Throughout the short- and long-term media comparison studies presented here, it was found that, in addition to the mTeSR1 process control condition, the condition cultured with StemFlex medium was successful in maintaining key process attributes (i.e., cell viability/growth kinetics and aggregate size/morphology) throughout the bioprocess. As such, we continued to passage the hiPSCs cultured in StemFlex medium through a total of 10 bioreactor serial passages (60 days) to demonstrate extended bioprocess robustness. During this prolonged testing, not only did the cells maintain growth characteristics and aggregate morphology throughout each passage, but they were also found to maintain genetic stability and pluripotent function. Cell samples from the StemFlex bioprocess condition were taken at the end of the third and tenth bioreactor serial passage for G-banding and teratoma formation assays. At both time points, genetic stability and pluripotent function in-vivo were confirmed. This again highlighted the robust nature of the developed protocol to ensure to produce quality-assured cells. It is recognized in literature that more subtle changes in genetic stability and pluripotency may not be distinguishable using these traditional quality assays [55]. As such, higher resolution quality assays should be employed before finalizing the bioprocess used in clinical or commercial manufacturing settings to ensure safety and efficacy.

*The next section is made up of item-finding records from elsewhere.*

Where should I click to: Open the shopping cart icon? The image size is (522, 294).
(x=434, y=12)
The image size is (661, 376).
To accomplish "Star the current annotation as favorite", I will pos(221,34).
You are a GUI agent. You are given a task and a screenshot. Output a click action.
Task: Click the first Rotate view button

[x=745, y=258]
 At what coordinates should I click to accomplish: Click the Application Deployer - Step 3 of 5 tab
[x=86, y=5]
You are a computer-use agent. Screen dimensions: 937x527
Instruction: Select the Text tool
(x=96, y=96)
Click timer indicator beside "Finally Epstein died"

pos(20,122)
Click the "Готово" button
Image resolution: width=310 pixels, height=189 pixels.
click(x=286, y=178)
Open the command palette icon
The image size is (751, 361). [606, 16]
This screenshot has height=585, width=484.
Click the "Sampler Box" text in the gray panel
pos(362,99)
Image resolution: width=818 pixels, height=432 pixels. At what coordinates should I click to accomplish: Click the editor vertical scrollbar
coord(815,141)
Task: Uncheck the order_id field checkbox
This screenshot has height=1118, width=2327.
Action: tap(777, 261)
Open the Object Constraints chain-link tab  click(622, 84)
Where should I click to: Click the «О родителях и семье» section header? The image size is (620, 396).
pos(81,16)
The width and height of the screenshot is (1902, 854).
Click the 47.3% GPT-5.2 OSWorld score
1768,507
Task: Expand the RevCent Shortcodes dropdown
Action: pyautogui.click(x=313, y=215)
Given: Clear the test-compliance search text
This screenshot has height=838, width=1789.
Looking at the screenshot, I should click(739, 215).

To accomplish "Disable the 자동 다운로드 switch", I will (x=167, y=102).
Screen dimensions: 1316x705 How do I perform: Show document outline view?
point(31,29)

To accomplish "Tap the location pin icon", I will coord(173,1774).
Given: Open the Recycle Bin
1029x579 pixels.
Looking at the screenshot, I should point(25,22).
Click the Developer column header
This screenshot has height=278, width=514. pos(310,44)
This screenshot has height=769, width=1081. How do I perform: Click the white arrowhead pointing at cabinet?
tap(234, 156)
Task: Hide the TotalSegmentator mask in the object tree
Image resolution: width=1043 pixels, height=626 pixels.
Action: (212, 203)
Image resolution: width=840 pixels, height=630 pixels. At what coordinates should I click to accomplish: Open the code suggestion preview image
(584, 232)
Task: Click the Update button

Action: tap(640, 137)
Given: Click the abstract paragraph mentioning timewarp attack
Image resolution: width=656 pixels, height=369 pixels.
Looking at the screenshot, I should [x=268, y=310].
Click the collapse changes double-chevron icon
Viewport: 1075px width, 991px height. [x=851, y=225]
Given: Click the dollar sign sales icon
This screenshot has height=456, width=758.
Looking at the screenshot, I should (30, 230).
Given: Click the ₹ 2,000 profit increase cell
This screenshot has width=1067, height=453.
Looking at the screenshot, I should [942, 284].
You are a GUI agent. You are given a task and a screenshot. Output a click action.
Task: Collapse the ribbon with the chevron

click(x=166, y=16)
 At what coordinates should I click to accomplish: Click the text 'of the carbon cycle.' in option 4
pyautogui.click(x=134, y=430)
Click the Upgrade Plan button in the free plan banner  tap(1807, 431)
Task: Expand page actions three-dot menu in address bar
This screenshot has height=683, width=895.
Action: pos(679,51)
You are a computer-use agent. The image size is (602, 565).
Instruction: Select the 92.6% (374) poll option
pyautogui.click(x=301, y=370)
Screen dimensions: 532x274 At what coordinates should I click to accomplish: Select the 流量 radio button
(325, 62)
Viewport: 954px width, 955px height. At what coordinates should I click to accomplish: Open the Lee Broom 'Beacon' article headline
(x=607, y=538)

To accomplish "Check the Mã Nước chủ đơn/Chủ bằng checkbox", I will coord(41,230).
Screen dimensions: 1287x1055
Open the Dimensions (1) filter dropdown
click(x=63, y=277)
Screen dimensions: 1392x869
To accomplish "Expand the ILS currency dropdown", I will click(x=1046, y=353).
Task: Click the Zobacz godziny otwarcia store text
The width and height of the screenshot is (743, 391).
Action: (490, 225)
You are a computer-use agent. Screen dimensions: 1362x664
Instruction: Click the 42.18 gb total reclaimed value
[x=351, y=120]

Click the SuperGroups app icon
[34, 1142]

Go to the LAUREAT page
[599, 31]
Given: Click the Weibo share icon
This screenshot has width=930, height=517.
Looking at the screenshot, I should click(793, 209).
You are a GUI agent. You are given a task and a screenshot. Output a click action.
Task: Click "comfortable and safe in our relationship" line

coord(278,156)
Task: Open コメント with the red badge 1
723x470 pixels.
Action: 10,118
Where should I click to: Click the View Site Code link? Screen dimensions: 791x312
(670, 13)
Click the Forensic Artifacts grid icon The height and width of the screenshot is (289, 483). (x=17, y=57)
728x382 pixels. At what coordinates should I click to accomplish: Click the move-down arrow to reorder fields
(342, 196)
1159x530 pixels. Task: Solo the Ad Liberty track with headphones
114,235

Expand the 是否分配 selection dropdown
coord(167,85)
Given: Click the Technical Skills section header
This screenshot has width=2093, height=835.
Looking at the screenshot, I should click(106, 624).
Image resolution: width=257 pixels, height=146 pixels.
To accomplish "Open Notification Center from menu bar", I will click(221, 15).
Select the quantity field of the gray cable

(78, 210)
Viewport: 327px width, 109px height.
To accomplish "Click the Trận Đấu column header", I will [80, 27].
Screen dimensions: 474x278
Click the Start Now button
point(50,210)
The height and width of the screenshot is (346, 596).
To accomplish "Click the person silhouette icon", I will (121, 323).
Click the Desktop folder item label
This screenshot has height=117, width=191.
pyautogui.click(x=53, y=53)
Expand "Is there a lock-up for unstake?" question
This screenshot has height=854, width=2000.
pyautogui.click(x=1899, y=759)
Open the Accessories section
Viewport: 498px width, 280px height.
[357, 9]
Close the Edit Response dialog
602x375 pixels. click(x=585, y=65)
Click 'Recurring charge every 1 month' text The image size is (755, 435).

iPSC line-to-line variability is another prominent challenge in bioprocess development [44]. As such, in the final part of this study we repeated the long-term serial passage testing with the successful media candidates (StemFlex and mTeSR1) using two additional hiPSC lines from different commercial vendors. The consistent patterns and predictable results of cell growth and aggregate morphology demonstrated in these final experiments further highlight the robust nature of the bioprocess protocols established. Differences in the growth rates throughout the three serial passages using each cell line were shown to be minimal. All conditions demonstrated exponential cumulative multiplication patterns through the three serial passages and normal aggregate growth and morphology. These results build further confidence in the bioprocessing protocols established and provide evidence that these protocols can be translated to other hiPSC lines with minimal optimization required.